In some ecosystems, pasture chains predominate, in others, detrital chains. For example, a forest is considered an ecosystem dominated by detrital chains. In the rotting stump ecosystem, there is no grazing chain at all. At the same time, for example, in the ecosystems of the sea surface, almost all producers represented by phytoplankton are consumed by animals, and their corpses sink to the bottom, i.e. leave the published ecosystem. These ecosystems are dominated by grazing or grazing food chains.

General rule concerning any the food chain, states: at each trophic level of the community, most of the energy absorbed with food is spent on maintaining life, dissipated and can no longer be used by other organisms. Thus, the food consumed at each trophic level is not fully assimilated. A significant part of it is spent on metabolism.

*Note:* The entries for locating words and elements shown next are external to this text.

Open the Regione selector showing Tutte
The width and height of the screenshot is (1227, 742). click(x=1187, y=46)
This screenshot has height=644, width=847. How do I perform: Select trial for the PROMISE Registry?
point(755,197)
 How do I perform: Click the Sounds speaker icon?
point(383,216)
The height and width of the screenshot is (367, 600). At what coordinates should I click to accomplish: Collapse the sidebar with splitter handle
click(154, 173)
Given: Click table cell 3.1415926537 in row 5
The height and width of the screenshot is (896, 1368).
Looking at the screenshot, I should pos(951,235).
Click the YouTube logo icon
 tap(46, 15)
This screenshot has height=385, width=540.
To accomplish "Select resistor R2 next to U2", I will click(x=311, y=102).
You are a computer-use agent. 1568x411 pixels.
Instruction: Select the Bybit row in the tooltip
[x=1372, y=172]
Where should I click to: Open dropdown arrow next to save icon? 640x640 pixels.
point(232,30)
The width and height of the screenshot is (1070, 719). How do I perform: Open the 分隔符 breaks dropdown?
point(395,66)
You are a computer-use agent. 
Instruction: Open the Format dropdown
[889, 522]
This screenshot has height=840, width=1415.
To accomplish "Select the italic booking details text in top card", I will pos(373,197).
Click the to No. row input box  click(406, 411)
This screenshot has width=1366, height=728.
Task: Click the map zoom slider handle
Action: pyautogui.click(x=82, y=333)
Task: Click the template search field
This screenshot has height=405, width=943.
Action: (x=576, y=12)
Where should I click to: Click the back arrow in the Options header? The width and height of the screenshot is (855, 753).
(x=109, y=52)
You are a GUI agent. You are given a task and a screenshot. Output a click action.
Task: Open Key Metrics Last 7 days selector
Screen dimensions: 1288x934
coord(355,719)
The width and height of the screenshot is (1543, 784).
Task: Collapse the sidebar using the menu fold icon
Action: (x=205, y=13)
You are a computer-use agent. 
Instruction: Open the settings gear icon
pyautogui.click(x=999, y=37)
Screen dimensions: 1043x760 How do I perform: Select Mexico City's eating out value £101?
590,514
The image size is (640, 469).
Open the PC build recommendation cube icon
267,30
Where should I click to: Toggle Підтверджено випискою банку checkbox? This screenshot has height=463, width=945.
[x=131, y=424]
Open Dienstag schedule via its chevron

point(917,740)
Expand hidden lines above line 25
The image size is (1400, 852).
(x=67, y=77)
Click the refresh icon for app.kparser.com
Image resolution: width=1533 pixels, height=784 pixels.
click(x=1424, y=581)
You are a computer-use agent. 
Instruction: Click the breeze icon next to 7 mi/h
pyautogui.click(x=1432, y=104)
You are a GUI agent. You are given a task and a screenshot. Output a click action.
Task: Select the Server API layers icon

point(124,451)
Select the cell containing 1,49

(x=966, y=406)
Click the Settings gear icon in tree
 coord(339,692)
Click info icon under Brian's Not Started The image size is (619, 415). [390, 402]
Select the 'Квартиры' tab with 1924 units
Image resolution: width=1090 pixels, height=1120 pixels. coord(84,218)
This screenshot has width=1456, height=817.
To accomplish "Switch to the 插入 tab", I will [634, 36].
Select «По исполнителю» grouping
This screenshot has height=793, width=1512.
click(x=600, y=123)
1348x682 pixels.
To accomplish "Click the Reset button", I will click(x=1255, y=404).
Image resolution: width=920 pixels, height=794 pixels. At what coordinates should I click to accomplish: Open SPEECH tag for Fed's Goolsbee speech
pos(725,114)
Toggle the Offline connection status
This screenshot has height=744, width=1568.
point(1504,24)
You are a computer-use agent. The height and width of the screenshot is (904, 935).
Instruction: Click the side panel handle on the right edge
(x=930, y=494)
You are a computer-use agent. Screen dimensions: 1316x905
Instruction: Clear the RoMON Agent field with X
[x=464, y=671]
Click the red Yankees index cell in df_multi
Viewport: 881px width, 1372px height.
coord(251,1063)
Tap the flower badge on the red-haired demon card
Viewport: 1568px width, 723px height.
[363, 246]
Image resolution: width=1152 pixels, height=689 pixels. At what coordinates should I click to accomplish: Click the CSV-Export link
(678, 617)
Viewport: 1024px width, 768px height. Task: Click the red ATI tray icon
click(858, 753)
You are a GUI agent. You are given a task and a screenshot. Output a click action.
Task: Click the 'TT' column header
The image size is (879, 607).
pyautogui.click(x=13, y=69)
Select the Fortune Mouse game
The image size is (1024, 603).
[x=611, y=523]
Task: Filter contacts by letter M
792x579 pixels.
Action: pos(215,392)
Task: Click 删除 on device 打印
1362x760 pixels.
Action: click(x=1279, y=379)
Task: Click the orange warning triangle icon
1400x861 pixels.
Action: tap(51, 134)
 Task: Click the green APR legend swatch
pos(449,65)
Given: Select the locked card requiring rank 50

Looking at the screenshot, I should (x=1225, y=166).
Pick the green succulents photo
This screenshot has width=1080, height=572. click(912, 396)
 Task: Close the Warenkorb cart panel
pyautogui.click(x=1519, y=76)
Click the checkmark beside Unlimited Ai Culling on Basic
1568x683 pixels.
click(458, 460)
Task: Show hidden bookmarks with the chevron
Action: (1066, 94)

With each subsequent link in the food chain, the total amount of usable energy transferred to the next higher trophic level decreases.

The transfer of energy by eating living organisms of each other is called the food chain. These are the specific relationships of plants, fungi, animals, microorganisms that ensure the circulation of substances in nature. Also called a trophic chain.

Structure

All organisms feed, i.e. receive energy that provides life processes. The system of the trophic chain is formed by links. A link in the food chain is a group of living organisms connected with the neighboring group by the relationship "food - consumer". Some organisms are food for other organisms, which in turn are also food for a third group of organisms.
There are three types of links:

producers - autotrophs;
consumers - heterotrophs;
decomposers (destructors) - saprotrophs.

Rice. 1. Links of the food chain.

One chain includes all three links. There can be several consumers (consumers of the first, second order, etc.). The basis of the chain can be producers or decomposers.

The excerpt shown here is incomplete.